▶ **WHAT TO WORK ON**:
Pick out each line with the word "computer" from the material that follows.

▶ **EXTRACTED RECORDS**:
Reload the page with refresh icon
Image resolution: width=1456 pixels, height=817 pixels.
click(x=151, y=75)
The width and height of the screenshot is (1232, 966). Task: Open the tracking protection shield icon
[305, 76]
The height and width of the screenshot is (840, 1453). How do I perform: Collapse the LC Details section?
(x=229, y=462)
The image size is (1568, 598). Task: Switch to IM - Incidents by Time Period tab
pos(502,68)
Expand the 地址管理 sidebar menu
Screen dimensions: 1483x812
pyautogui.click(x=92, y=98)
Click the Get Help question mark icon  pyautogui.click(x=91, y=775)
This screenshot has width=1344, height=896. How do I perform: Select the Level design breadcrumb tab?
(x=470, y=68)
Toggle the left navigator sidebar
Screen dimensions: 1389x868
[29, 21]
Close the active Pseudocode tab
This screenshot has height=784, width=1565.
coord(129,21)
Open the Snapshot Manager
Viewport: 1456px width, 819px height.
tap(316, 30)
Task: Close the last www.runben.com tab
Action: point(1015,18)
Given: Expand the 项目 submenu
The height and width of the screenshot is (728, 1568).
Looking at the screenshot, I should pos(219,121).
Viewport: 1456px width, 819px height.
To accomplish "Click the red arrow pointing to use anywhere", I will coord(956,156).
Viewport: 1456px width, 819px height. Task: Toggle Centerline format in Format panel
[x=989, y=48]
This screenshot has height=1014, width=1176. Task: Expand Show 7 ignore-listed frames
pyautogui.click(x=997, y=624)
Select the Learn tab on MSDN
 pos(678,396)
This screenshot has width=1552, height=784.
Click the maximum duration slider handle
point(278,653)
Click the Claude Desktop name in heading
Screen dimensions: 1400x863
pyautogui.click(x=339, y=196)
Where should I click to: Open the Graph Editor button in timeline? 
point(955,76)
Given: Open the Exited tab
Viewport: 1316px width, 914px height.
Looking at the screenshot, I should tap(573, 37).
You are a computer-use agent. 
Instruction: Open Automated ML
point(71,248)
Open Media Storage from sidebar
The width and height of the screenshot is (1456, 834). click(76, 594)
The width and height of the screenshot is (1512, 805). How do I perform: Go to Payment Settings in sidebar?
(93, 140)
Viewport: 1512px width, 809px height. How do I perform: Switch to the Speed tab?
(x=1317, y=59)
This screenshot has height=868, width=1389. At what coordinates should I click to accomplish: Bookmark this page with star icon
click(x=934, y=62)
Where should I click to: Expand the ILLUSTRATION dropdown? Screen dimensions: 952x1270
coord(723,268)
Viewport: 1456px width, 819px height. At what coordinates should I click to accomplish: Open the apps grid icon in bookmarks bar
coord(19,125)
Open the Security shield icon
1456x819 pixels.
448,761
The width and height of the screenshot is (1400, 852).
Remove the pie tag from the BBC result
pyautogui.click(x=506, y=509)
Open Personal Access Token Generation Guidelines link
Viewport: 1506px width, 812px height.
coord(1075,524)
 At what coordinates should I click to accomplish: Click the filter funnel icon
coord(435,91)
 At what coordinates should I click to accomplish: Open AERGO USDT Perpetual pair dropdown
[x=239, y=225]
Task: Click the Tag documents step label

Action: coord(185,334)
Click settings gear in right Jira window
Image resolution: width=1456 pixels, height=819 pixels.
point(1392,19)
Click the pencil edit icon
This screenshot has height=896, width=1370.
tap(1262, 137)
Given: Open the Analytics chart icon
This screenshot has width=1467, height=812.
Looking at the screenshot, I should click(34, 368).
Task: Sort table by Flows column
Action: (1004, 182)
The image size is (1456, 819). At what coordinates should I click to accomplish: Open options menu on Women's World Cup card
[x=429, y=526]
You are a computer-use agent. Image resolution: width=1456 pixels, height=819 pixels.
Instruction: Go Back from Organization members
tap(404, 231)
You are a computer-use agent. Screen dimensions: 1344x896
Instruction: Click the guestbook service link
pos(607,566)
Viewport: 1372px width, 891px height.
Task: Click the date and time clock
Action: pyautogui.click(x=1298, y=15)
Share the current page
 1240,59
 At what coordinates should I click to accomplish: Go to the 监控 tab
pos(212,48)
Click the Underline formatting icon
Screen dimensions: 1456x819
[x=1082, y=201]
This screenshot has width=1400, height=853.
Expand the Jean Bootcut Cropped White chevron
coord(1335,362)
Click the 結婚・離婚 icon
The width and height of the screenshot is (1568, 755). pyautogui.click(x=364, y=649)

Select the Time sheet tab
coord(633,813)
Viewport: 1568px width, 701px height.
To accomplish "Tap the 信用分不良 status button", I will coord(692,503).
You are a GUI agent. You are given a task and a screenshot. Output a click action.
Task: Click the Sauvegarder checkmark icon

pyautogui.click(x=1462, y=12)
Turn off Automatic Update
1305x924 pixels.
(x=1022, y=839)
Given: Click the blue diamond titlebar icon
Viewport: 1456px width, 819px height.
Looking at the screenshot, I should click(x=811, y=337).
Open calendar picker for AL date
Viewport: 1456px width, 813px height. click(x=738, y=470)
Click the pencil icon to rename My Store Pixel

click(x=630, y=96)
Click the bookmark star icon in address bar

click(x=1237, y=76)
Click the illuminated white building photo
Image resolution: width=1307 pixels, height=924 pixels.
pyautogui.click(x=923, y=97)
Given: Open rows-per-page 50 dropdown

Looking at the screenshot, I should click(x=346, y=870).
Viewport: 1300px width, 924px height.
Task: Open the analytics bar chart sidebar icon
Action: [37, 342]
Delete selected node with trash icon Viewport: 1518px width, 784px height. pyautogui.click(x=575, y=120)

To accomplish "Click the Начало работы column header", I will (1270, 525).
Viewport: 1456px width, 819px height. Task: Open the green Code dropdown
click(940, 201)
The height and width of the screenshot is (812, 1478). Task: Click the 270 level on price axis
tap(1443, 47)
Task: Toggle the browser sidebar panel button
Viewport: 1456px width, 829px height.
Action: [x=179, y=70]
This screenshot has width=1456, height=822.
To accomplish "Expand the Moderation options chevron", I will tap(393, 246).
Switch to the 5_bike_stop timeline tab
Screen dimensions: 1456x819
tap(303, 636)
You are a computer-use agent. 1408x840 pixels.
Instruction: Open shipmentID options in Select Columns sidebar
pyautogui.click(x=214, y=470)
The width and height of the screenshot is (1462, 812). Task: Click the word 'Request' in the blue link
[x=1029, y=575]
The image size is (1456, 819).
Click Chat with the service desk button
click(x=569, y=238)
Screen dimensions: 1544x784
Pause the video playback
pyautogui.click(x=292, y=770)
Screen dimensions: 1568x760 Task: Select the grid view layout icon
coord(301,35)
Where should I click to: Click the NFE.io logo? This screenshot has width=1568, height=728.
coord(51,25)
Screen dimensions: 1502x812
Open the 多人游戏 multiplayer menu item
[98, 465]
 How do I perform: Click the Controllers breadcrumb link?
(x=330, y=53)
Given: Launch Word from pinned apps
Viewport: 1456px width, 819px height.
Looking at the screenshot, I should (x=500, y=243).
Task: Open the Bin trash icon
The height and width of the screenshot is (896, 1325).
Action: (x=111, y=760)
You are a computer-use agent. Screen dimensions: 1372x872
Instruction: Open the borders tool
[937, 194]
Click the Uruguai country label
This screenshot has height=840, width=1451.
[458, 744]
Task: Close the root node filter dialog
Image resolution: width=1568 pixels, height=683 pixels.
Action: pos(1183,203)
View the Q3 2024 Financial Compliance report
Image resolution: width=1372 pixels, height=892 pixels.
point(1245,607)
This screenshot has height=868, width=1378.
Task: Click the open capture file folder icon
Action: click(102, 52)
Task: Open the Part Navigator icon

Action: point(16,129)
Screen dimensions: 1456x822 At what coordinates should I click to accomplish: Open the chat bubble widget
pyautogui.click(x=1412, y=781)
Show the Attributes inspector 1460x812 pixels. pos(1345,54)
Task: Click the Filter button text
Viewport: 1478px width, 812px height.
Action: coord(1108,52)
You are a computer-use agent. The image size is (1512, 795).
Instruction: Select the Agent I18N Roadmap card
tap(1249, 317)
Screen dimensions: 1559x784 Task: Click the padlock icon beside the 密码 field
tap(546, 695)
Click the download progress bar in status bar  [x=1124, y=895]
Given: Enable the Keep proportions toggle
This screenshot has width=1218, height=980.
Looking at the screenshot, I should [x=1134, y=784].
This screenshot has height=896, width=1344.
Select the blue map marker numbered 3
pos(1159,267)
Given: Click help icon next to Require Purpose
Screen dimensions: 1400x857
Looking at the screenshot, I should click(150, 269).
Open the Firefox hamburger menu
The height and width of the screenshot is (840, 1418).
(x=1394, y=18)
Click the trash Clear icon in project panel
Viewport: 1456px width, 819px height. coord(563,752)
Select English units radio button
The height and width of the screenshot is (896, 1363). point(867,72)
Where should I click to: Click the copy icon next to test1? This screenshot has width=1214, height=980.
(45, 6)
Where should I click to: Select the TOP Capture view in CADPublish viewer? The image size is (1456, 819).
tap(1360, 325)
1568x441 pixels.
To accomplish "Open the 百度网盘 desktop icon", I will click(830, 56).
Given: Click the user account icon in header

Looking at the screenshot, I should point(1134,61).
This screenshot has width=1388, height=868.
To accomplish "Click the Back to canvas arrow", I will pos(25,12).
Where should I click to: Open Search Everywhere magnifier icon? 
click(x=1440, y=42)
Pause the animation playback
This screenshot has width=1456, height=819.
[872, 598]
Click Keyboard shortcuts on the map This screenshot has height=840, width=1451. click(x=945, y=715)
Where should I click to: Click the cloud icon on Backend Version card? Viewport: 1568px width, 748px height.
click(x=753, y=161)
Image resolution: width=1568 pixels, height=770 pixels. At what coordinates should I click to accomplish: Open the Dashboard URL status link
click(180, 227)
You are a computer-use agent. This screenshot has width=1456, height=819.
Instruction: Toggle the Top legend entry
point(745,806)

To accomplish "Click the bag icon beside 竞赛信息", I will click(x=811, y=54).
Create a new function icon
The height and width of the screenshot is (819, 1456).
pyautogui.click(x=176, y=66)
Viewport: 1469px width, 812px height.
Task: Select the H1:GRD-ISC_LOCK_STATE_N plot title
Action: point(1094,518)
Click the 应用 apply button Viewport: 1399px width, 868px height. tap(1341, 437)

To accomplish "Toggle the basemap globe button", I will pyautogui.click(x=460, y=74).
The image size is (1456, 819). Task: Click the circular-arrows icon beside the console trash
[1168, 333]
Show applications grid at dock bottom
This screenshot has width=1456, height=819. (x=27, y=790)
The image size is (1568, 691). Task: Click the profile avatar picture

▶ **EXERCISE ANSWER**:
You are a computer-use agent. 
You are a computer-use agent. Image resolution: width=1456 pixels, height=819 pixels.
You are a computer-use agent. Screen dimensions: 1344x896
You are a computer-use agent. 1408x840 pixels.
You are a computer-use agent. Screen dimensions: 1372x872
You are a computer-use agent. The image size is (1512, 795).
You are a computer-use agent. This screenshot has width=1456, height=819.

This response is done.